Workplace risk assessment

Workplace risk assessment may help prevent occupational skin problems. Employees should be taught about the physiological properties of skin and its vulnerability, and about agents that can cause dermatitis — including phytochemicals. Employers should have controls in place on the worksite to reduce chances of dermatitis and know what to do if an employee develops a skin condition.

If possible, a “zero contact” policy should be strived for.

  • Substitute products that cause dermatitis for ones that do not
  • Engineering controls like proper ventilation
  • Supply proper tools and personal protective equipment to increase employee safety.

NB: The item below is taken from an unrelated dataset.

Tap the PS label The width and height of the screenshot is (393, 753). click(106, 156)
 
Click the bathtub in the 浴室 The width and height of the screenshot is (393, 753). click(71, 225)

Personal protective equipment

Gloves are the most common form of personal protective equipment and, if used properly, can help to protect the skin against irritants and sensitisers.

Drawbacks to glove use include:

  • Employees must know what kind of glove is appropriate for what kind of work and the proper ways to inspect, don and dispose of the gloves
  • Employers may have to stock several different kinds of gloves for the workplace
  • The gloves themselves can cause contact urticaria (eg latex) or dermatitis (due to contact allergy to rubber accelerants).

Hand care advice for florists

In order to take care of their hands, it is recommended that florists:

  • Use gloves when appropriate
  • Do not wear gloves for more than an hour at a time, especially disposables
  • Wash hands with mild soap or nonsoap cleanser as needed, and dry thoroughly but not roughly
  • May use lotions or creams as needed
  • Are advised to seek advice from a doctor if they develop dermatitis.

Diagnosis of occupational skin disease

Accurate diagnosis is based on meticulous patient history, knowledge of material data safety sheets, and patch testing to confirm contact allergic dermatitis.

Criteria for the diagnosis of occupational dermatitis include the following:

  • Clinical appearance of the rash
  • Possibility of workplace exposure to a potential irritant or allergen
  • Anatomical distribution of the rash consistent with exposure to an occupational contactant
  • Consistent time lapse between exposure and onset
  • Elimination of the likelihood of non-occupational exposure
  • Patch or provocation tests that implicate specific workforce exposure.